● **Source information**
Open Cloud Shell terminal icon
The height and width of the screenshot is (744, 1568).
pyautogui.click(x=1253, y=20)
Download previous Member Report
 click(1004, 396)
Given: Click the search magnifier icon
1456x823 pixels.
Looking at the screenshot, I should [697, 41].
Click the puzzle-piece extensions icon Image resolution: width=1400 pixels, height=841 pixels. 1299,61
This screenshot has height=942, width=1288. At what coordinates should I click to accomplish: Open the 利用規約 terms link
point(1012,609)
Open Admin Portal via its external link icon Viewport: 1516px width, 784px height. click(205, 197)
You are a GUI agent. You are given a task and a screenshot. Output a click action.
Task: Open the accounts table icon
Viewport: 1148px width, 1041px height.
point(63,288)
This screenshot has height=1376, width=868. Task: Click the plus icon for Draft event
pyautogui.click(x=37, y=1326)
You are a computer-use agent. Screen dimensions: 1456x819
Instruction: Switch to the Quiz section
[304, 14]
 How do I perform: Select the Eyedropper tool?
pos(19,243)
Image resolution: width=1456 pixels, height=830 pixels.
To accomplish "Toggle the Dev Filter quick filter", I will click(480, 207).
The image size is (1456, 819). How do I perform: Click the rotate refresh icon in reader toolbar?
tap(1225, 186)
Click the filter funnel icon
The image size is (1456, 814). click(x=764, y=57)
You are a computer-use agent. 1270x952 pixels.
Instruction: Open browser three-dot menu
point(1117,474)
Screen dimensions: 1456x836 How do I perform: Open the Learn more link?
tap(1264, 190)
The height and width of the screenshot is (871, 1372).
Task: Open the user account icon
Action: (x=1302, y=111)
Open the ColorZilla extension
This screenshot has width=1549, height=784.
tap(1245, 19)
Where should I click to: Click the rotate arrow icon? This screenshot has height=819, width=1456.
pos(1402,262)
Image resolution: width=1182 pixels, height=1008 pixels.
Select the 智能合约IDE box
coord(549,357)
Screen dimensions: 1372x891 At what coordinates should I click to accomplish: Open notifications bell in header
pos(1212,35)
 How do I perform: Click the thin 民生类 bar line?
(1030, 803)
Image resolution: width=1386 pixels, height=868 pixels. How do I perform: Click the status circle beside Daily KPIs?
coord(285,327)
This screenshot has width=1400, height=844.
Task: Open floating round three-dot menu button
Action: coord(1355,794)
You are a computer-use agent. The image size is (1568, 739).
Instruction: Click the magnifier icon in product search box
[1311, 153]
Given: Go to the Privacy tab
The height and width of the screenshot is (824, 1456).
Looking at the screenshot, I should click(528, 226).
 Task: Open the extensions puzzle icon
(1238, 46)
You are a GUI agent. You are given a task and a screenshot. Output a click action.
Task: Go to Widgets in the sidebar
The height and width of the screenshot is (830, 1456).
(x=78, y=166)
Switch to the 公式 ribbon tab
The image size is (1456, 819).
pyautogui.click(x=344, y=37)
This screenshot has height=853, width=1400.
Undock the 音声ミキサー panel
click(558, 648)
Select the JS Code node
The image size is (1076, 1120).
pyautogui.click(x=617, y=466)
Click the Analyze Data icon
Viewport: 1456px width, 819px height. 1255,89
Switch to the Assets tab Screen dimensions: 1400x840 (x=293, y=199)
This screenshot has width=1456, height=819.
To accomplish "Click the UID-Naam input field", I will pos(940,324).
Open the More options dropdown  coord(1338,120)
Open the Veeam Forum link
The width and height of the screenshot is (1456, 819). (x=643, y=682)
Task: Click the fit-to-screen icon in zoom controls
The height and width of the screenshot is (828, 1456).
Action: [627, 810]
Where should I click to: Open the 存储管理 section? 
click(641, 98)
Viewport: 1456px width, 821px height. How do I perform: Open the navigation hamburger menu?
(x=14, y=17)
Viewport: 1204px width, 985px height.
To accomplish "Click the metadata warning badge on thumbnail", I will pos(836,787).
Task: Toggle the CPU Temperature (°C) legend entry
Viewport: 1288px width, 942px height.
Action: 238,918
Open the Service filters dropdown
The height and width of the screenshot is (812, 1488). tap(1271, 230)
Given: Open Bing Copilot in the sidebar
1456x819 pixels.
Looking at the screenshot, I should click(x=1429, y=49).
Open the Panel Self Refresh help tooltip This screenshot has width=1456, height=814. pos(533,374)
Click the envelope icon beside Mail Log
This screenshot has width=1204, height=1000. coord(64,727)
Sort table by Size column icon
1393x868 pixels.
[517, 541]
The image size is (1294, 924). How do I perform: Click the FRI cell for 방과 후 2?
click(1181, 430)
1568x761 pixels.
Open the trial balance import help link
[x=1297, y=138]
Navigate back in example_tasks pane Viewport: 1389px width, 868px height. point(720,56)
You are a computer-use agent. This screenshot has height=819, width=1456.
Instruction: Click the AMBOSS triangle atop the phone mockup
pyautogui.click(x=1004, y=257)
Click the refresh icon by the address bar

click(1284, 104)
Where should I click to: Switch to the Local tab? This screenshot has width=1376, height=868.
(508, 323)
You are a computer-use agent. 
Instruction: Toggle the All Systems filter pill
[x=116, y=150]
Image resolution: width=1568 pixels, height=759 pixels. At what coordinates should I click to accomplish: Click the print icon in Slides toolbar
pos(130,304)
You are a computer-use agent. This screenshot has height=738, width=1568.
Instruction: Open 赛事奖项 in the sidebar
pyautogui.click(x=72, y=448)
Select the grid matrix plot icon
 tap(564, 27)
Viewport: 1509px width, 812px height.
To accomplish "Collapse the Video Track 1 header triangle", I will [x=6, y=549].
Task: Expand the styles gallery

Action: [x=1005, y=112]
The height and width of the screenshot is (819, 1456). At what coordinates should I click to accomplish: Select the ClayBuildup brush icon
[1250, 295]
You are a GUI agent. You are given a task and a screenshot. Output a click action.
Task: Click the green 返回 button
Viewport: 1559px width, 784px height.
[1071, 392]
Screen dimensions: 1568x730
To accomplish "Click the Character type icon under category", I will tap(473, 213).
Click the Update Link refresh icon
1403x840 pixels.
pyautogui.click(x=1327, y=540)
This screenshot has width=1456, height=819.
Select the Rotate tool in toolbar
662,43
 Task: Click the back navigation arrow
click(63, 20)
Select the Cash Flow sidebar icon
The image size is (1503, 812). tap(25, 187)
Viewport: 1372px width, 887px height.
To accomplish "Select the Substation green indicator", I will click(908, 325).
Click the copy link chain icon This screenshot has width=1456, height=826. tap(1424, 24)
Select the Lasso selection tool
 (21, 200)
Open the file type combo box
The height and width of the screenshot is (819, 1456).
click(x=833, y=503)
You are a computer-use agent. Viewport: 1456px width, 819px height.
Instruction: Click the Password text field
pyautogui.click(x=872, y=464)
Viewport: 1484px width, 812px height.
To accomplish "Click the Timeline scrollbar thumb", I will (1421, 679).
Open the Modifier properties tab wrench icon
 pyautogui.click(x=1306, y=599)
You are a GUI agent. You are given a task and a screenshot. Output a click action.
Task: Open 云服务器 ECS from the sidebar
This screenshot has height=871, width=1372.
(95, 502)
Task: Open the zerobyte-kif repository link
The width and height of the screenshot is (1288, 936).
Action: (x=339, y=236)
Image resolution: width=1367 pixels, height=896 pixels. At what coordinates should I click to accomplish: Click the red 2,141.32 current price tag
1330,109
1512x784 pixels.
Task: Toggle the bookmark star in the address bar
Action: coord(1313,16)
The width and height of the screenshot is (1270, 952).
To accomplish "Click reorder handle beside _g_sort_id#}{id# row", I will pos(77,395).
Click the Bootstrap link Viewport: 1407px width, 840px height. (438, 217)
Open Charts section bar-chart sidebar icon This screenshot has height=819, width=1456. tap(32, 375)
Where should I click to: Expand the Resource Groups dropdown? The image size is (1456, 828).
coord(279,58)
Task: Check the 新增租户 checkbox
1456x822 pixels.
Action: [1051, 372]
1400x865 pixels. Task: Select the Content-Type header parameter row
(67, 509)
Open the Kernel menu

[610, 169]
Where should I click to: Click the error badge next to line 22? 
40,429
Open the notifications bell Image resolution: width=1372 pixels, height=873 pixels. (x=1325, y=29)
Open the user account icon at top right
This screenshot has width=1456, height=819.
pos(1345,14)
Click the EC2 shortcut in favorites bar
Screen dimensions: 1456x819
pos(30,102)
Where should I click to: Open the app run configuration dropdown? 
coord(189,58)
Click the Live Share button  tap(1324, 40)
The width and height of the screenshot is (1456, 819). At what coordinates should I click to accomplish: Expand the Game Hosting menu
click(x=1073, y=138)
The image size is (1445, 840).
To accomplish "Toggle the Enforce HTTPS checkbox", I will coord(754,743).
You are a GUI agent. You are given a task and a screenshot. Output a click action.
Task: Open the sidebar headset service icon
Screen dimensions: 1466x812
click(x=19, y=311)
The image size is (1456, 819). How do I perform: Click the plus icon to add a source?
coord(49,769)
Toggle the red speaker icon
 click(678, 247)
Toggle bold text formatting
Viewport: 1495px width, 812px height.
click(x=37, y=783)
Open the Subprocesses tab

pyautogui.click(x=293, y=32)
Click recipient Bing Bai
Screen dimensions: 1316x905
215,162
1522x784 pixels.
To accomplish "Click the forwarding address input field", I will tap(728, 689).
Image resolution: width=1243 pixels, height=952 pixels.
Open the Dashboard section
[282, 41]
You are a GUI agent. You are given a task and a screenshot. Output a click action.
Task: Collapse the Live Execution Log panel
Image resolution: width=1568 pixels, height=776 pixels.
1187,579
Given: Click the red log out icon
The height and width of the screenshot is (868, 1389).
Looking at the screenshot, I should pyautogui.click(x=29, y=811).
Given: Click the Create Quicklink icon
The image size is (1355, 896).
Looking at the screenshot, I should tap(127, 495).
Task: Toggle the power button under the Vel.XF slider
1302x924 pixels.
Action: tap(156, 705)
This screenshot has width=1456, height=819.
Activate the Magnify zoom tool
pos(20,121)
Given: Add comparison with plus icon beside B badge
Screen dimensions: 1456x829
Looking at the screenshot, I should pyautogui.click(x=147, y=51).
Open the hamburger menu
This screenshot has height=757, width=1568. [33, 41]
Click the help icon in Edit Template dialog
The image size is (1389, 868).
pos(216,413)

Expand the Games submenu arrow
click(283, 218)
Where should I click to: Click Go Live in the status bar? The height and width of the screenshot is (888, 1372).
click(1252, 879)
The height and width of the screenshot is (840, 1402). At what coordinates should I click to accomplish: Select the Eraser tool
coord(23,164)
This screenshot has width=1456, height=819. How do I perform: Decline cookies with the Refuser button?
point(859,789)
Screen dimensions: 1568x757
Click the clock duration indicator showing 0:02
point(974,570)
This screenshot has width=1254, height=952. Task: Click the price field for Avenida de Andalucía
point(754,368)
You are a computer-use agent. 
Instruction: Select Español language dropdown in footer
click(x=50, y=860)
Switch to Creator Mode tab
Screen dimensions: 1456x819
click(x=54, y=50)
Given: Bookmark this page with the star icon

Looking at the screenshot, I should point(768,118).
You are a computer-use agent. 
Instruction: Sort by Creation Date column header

● **What is needed**
Every line that includes "computer" must be copied from the material above.

● **Solution to the problem**
You are a computer-use agent. Screen dimensions: 1456x819
You are a computer-use agent. 1270x952 pixels.
You are a computer-use agent. The image size is (1568, 739).
You are a computer-use agent. This screenshot has height=819, width=1456.
You are a computer-use agent. 
You are a computer-use agent. This screenshot has height=738, width=1568.
You are a computer-use agent. Viewport: 1456px width, 819px height.
You are a computer-use agent. 
You are a computer-use agent. 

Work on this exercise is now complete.